About 46% of the U.S. population used one or more prescription drugs in the past 30 days, according to a survey from the National Center for Health Statistics. With almost half the U.S. population taking drugs, it may be surprising that this figure is a slight improvement from 10 years prior.
“Changing trends in prescription drug use over time may be influenced by changing disease prevalence and diagnosis, expanded treatment recommendations, and decline in the use of inappropriate or ineffective therapies,” according to the report.
The types of prescription drugs Americans use vary by age group. Medicine used to treat asthma was most common among the youngest cohort.

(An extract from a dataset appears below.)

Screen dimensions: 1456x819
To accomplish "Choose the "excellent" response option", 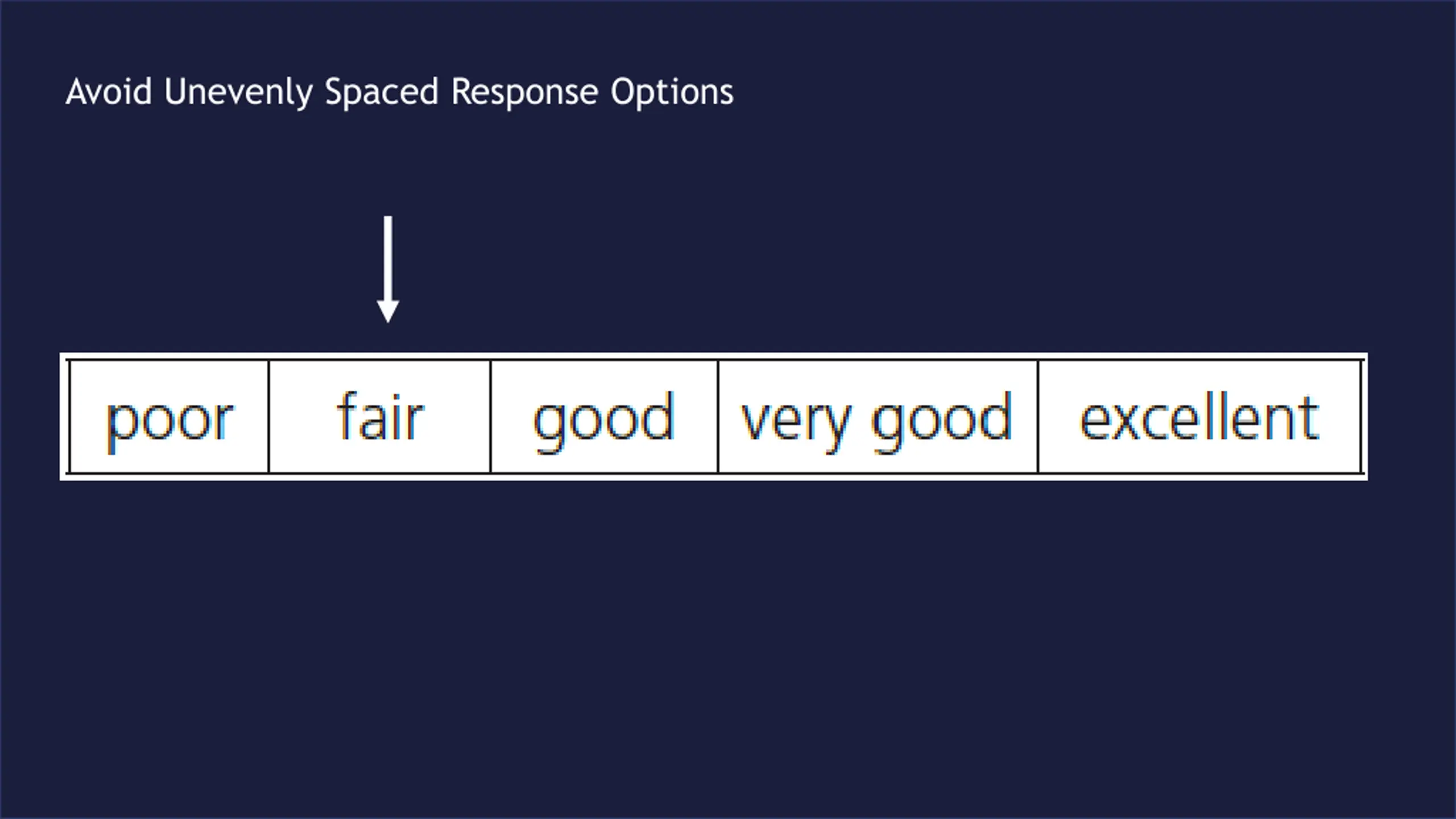I will pos(1199,416).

For adolescents, between 12 to 19 years old, stimulants to treat attention deficit disorder were most common with about one in 16 adolescents with a prescription.
Both young and middle-age adults used antidepressants the most frequently in the past 30 days.

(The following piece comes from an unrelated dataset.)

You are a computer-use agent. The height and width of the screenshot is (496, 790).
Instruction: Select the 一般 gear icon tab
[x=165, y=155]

One in nine adults, 20 to 59 years old, has an antidepressants prescription.
Older adults, age 60 and above, had the highest share of drug use at 85%. Nearly half of the older population used prescription drugs to combat high cholesterol, while more than one in five use anti-diabetic drugs.
Drug type by age:
• Age group (0-11 years): Penicillin (infections) 2.7% CNS stimulants (attention deficit disorder) 3.5%; Bronchodilators (asthma) 4.3%.

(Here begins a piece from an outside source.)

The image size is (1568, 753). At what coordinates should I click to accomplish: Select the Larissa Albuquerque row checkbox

• Age group (12-19 years): Oral contraceptives (birth control, regulate menstruation) 3.7%; Bronchodilators (asthma) 3.7%; CNS stimulants (attention deficit disorder) 6.2%.
• Age group (20-59 years): Lipid-lowering drugs (high cholesterol) 7.5%; Analgesics (pain relief) 8.3%; Antidepressants 11.4%.
• Age group (60 and over): Anti-diabetic drugs 22.6%; Beta-blockers (high blood pressure, heart disease) 24.8%; Lipid-lowering drugs (high cholesterol) 46.3%.
The survey for the period 2015 to 2016 was conducted by the NCHS consisting of home interviews followed by physical examinations.